People involved: Marc Santolini
Keywords: Science of science, collective intelligence, team network, Open science, science of success
With the advent of digital tools to produce and share knowledge, Science is undergoing a deep transition towards a more decentralized and inclusive framework. This transition will be shaped by the integration of machine learning and artificial intelligence, allowing to build efficient recommendation systems and find needles in a stack of massive amounts of open knowledge through designed serendipity. For such a design to operate as efficiently, transparently and ethically as possible, scientists need to turn the microscope on themselves and understand the scientific process itself. This endeavour, which has for long been the realm of the philosophy of science, has recently gathered a new crowd of physicists, mathematicians, statisticians or social scientists: this is the advent of the Science of Science. Researchers are linked by co-authorships, ideas by citations, research institutions by collaborations, forming networks at various scales that underlie the scientific process. Such networks are not only a convenient description, they are also predictive of the success or percolation of an idea, a paper, a collaboration. In this project, we aim to dissect Science further and understand its underpinnings in situ by using the iGEM scientific competition as a “model organism”. For more than 10 years, 2000+ participating student teams (from high school to graduate) have worked during the summer on synthetic biology projects and have been awarded medals and prizes.

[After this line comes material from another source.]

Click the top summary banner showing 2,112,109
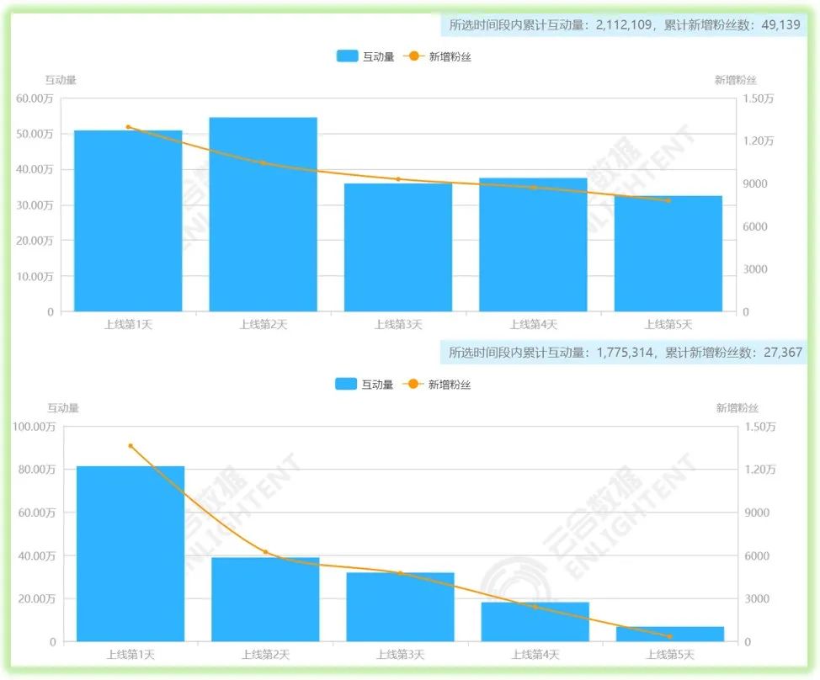Screen dimensions: 820x680 tap(625, 25)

Each team documents their work in an open Lab Notebook, allowing to capture features that associate with their end success. While this offers insights on the process of doing science, it remains a virtual footprint of complex real-world interactions. Here, we will overcome this issue by following the face-to-face interactions in the lab for a significant number of teams through discreet sensors. This will offer unprecedented measurements of the dynamical processes underlying the making of science, exhibiting the anatomy of Science in the making to better understand and design its transition.